▶ **Record set**:
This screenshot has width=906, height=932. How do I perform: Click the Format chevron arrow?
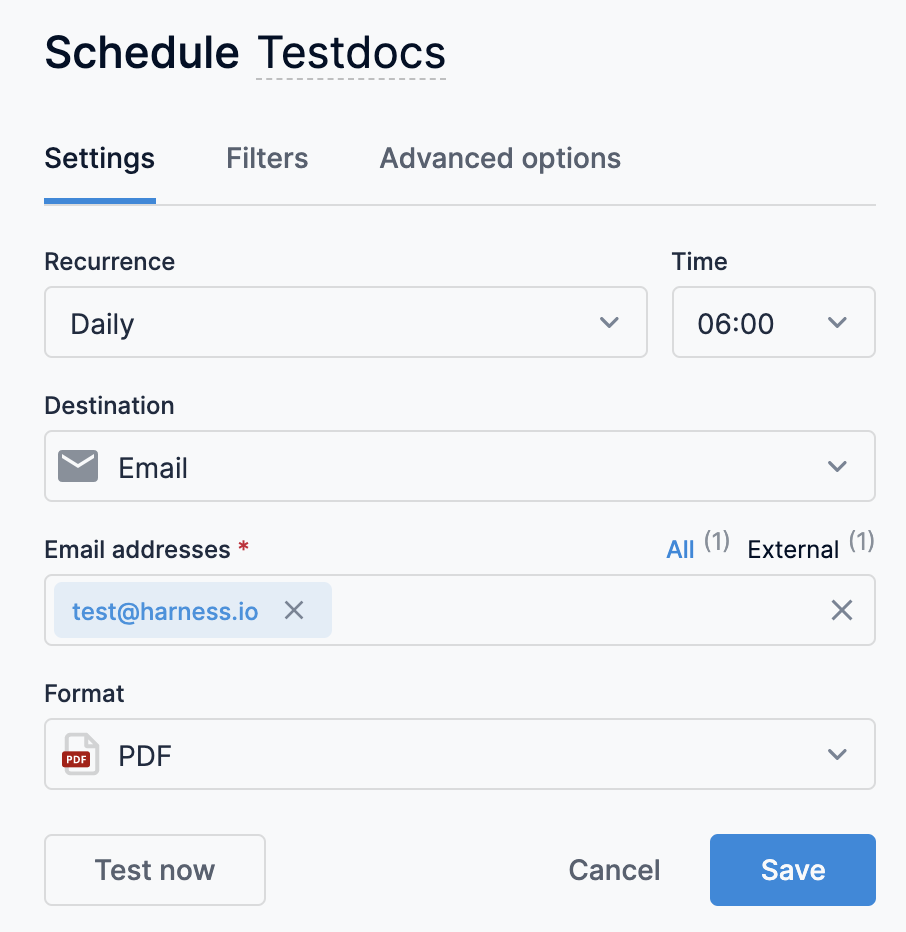click(x=838, y=755)
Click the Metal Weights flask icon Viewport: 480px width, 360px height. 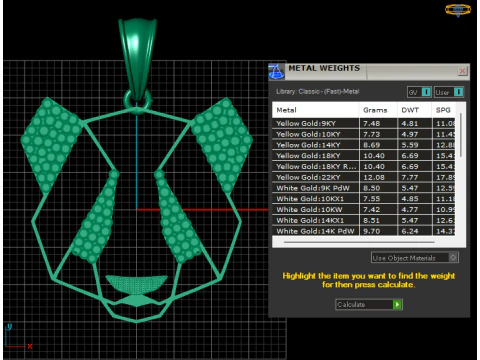[x=276, y=71]
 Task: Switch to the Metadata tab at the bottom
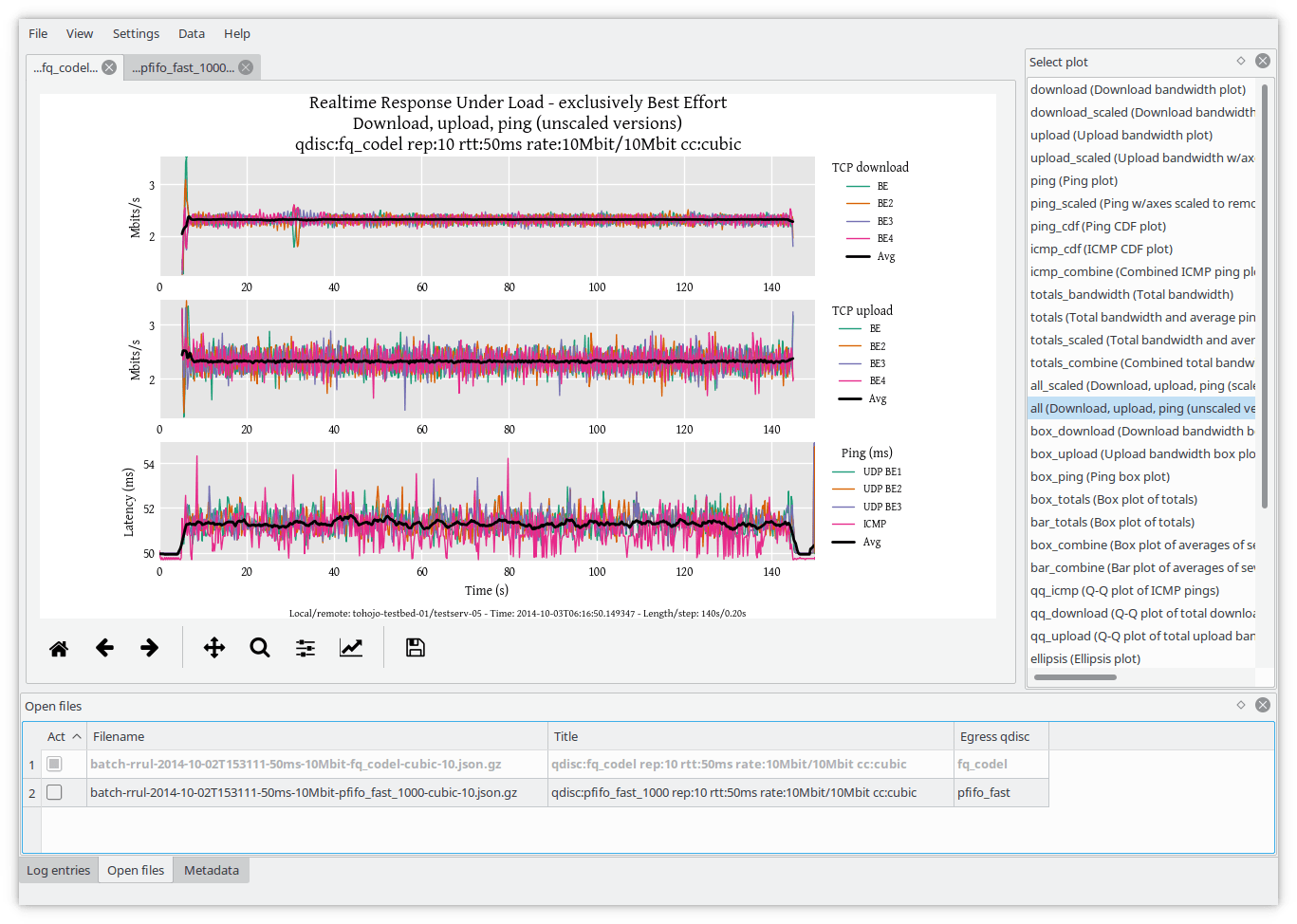pos(211,869)
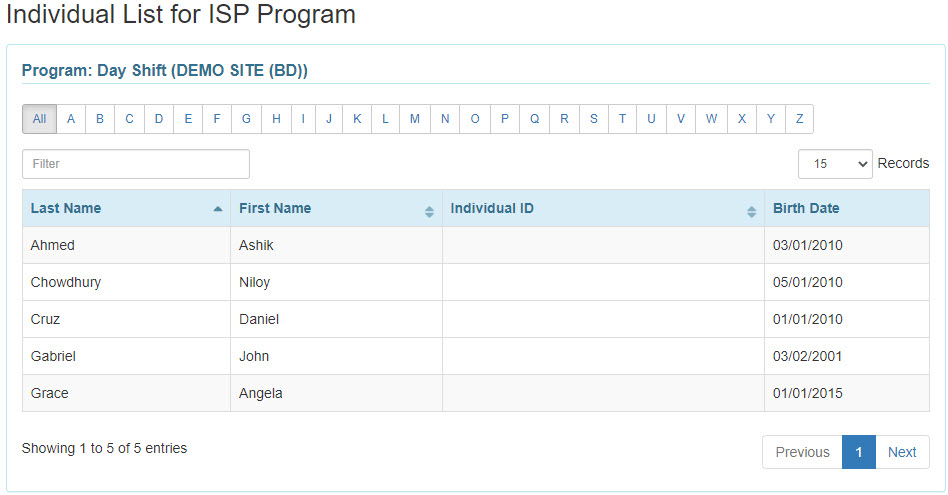The width and height of the screenshot is (948, 495).
Task: Select the All letter filter
Action: point(39,119)
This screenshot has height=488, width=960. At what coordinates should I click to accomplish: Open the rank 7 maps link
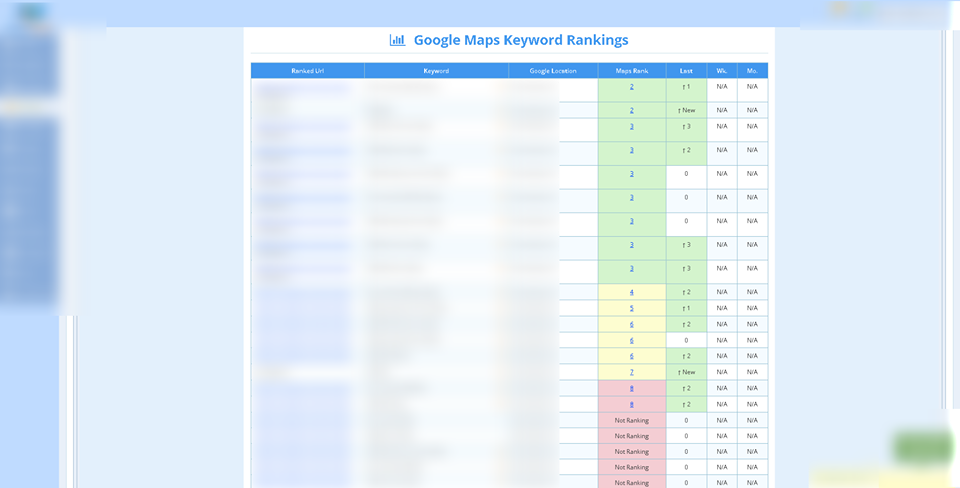coord(631,372)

▶ **Exercise aim**:
Reproduce exactly the line containing "This screenshot has height=488, width=960." and every line after it in the material above, up to and including the last. Exclude all pictures.

▶ **Result of this exercise**:
This screenshot has height=488, width=960. At what coordinates should I click to accomplish: Open the rank 7 maps link
coord(631,372)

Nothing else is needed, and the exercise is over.